**Available data:**
= = = =
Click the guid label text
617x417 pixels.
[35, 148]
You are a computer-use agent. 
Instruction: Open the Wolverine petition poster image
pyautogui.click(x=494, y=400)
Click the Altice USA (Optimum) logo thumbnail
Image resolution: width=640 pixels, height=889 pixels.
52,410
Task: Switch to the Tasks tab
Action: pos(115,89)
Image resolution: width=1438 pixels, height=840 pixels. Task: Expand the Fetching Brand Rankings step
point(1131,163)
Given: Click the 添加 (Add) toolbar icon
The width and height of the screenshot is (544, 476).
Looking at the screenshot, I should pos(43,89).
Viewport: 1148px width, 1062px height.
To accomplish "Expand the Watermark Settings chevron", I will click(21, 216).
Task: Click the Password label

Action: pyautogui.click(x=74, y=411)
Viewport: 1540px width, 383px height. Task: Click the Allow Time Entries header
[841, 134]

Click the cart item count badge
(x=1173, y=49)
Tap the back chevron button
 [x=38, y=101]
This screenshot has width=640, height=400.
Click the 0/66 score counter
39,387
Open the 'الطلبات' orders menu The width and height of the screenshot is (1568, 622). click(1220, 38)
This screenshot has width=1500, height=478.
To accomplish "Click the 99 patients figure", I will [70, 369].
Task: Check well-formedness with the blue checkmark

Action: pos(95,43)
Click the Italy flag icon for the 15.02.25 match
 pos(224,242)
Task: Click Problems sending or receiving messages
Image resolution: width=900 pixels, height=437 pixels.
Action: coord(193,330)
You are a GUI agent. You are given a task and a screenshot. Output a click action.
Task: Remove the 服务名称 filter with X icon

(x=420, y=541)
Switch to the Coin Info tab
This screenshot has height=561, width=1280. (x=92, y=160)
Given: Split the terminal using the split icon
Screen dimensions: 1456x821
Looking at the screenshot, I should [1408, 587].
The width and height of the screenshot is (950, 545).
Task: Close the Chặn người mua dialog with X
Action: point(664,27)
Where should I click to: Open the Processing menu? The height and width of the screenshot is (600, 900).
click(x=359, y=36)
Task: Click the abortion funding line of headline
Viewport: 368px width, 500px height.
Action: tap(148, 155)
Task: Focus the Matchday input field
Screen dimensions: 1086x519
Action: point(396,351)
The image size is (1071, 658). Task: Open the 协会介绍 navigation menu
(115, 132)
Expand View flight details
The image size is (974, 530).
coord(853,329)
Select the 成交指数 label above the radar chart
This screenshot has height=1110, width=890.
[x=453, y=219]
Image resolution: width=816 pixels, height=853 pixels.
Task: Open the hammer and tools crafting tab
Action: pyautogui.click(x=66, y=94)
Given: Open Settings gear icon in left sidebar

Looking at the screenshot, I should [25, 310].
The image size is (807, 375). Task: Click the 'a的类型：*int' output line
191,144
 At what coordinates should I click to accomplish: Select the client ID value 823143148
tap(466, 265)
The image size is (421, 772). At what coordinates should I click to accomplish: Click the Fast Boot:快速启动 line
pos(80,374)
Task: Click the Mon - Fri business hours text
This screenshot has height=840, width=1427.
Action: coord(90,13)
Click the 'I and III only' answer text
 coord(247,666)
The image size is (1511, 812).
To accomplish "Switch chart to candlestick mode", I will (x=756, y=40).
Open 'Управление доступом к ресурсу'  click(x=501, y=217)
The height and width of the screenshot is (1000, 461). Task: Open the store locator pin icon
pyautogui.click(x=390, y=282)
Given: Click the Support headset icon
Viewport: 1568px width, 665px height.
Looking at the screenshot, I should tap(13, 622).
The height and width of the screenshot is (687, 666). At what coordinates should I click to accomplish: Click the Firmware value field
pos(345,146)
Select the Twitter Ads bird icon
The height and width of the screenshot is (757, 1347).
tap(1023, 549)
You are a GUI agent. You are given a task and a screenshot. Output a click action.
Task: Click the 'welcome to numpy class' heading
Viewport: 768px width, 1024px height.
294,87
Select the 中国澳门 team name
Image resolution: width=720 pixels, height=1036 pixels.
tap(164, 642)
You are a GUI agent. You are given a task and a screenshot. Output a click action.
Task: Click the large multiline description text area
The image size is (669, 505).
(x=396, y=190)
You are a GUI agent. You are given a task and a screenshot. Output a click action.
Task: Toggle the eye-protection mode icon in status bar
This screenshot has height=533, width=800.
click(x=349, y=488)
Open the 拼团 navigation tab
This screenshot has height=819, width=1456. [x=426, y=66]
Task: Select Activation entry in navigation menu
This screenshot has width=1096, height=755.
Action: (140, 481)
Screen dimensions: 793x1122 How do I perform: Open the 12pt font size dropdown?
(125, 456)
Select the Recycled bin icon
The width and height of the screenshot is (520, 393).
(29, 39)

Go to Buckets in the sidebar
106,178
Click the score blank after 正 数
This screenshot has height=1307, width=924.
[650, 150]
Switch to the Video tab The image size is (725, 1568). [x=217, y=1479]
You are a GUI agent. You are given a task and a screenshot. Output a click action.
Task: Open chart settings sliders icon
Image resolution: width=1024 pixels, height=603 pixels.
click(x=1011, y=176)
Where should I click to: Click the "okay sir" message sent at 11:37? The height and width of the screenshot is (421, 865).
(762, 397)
= = = =
**Aim of the task:**
Exactly reproduce every line found in the records.

**Written response:**
Click the guid label text
617x417 pixels.
[35, 148]
You are a computer-use agent. 
Instruction: Open the Wolverine petition poster image
pyautogui.click(x=494, y=400)
Click the Altice USA (Optimum) logo thumbnail
Image resolution: width=640 pixels, height=889 pixels.
52,410
Task: Switch to the Tasks tab
Action: pos(115,89)
Image resolution: width=1438 pixels, height=840 pixels. Task: Expand the Fetching Brand Rankings step
point(1131,163)
Given: Click the 添加 (Add) toolbar icon
The width and height of the screenshot is (544, 476).
Looking at the screenshot, I should pos(43,89).
Viewport: 1148px width, 1062px height.
To accomplish "Expand the Watermark Settings chevron", I will click(21, 216).
Task: Click the Password label

Action: pyautogui.click(x=74, y=411)
Viewport: 1540px width, 383px height. Task: Click the Allow Time Entries header
[841, 134]

Click the cart item count badge
(x=1173, y=49)
Tap the back chevron button
 [x=38, y=101]
This screenshot has width=640, height=400.
Click the 0/66 score counter
39,387
Open the 'الطلبات' orders menu The width and height of the screenshot is (1568, 622). click(1220, 38)
This screenshot has width=1500, height=478.
To accomplish "Click the 99 patients figure", I will [70, 369].
Task: Check well-formedness with the blue checkmark

Action: pos(95,43)
Click the Italy flag icon for the 15.02.25 match
 pos(224,242)
Task: Click Problems sending or receiving messages
Image resolution: width=900 pixels, height=437 pixels.
Action: coord(193,330)
You are a GUI agent. You are given a task and a screenshot. Output a click action.
Task: Remove the 服务名称 filter with X icon

(x=420, y=541)
Switch to the Coin Info tab
This screenshot has height=561, width=1280. (x=92, y=160)
Given: Split the terminal using the split icon
Screen dimensions: 1456x821
Looking at the screenshot, I should [1408, 587].
The width and height of the screenshot is (950, 545).
Task: Close the Chặn người mua dialog with X
Action: point(664,27)
Where should I click to: Open the Processing menu? The height and width of the screenshot is (600, 900).
click(x=359, y=36)
Task: Click the abortion funding line of headline
Viewport: 368px width, 500px height.
Action: tap(148, 155)
Task: Focus the Matchday input field
Screen dimensions: 1086x519
Action: point(396,351)
The image size is (1071, 658). Task: Open the 协会介绍 navigation menu
(115, 132)
Expand View flight details
The image size is (974, 530).
coord(853,329)
Select the 成交指数 label above the radar chart
This screenshot has height=1110, width=890.
[x=453, y=219]
Image resolution: width=816 pixels, height=853 pixels.
Task: Open the hammer and tools crafting tab
Action: pyautogui.click(x=66, y=94)
Given: Open Settings gear icon in left sidebar

Looking at the screenshot, I should [25, 310].
The image size is (807, 375). Task: Click the 'a的类型：*int' output line
191,144
 At what coordinates should I click to accomplish: Select the client ID value 823143148
tap(466, 265)
The image size is (421, 772). At what coordinates should I click to accomplish: Click the Fast Boot:快速启动 line
pos(80,374)
Task: Click the Mon - Fri business hours text
This screenshot has height=840, width=1427.
Action: coord(90,13)
Click the 'I and III only' answer text
 coord(247,666)
The image size is (1511, 812).
To accomplish "Switch chart to candlestick mode", I will (x=756, y=40).
Open 'Управление доступом к ресурсу'  click(x=501, y=217)
The height and width of the screenshot is (1000, 461). Task: Open the store locator pin icon
pyautogui.click(x=390, y=282)
Given: Click the Support headset icon
Viewport: 1568px width, 665px height.
Looking at the screenshot, I should tap(13, 622).
The height and width of the screenshot is (687, 666). At what coordinates should I click to accomplish: Click the Firmware value field
pos(345,146)
Select the Twitter Ads bird icon
The height and width of the screenshot is (757, 1347).
tap(1023, 549)
You are a GUI agent. You are given a task and a screenshot. Output a click action.
Task: Click the 'welcome to numpy class' heading
Viewport: 768px width, 1024px height.
294,87
Select the 中国澳门 team name
Image resolution: width=720 pixels, height=1036 pixels.
tap(164, 642)
You are a GUI agent. You are given a task and a screenshot. Output a click action.
Task: Click the large multiline description text area
The image size is (669, 505).
(x=396, y=190)
You are a GUI agent. You are given a task and a screenshot. Output a click action.
Task: Toggle the eye-protection mode icon in status bar
This screenshot has height=533, width=800.
click(x=349, y=488)
Open the 拼团 navigation tab
This screenshot has height=819, width=1456. [x=426, y=66]
Task: Select Activation entry in navigation menu
This screenshot has width=1096, height=755.
Action: (140, 481)
Screen dimensions: 793x1122 How do I perform: Open the 12pt font size dropdown?
(125, 456)
Select the Recycled bin icon
The width and height of the screenshot is (520, 393).
(29, 39)

Go to Buckets in the sidebar
106,178
Click the score blank after 正 数
This screenshot has height=1307, width=924.
[650, 150]
Switch to the Video tab The image size is (725, 1568). [x=217, y=1479]
You are a GUI agent. You are given a task and a screenshot. Output a click action.
Task: Open chart settings sliders icon
Image resolution: width=1024 pixels, height=603 pixels.
click(x=1011, y=176)
Where should I click to: Click the "okay sir" message sent at 11:37? The height and width of the screenshot is (421, 865).
(762, 397)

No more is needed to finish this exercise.